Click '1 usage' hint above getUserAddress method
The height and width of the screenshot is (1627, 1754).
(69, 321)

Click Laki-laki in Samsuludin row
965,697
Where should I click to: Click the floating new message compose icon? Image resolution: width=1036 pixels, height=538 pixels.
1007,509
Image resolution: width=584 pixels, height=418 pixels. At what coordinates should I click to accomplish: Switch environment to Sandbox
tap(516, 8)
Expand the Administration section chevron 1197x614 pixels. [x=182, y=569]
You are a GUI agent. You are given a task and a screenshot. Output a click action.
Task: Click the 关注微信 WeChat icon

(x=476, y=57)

========================================================================

> _TASK INSTRUCTIONS_
Copy out all of the rows above word for word, leaving nothing out and changing nothing.

> _EXPECTED OUTPUT_
Click '1 usage' hint above getUserAddress method
The height and width of the screenshot is (1627, 1754).
(69, 321)

Click Laki-laki in Samsuludin row
965,697
Where should I click to: Click the floating new message compose icon? Image resolution: width=1036 pixels, height=538 pixels.
1007,509
Image resolution: width=584 pixels, height=418 pixels. At what coordinates should I click to accomplish: Switch environment to Sandbox
tap(516, 8)
Expand the Administration section chevron 1197x614 pixels. [x=182, y=569]
You are a GUI agent. You are given a task and a screenshot. Output a click action.
Task: Click the 关注微信 WeChat icon

(x=476, y=57)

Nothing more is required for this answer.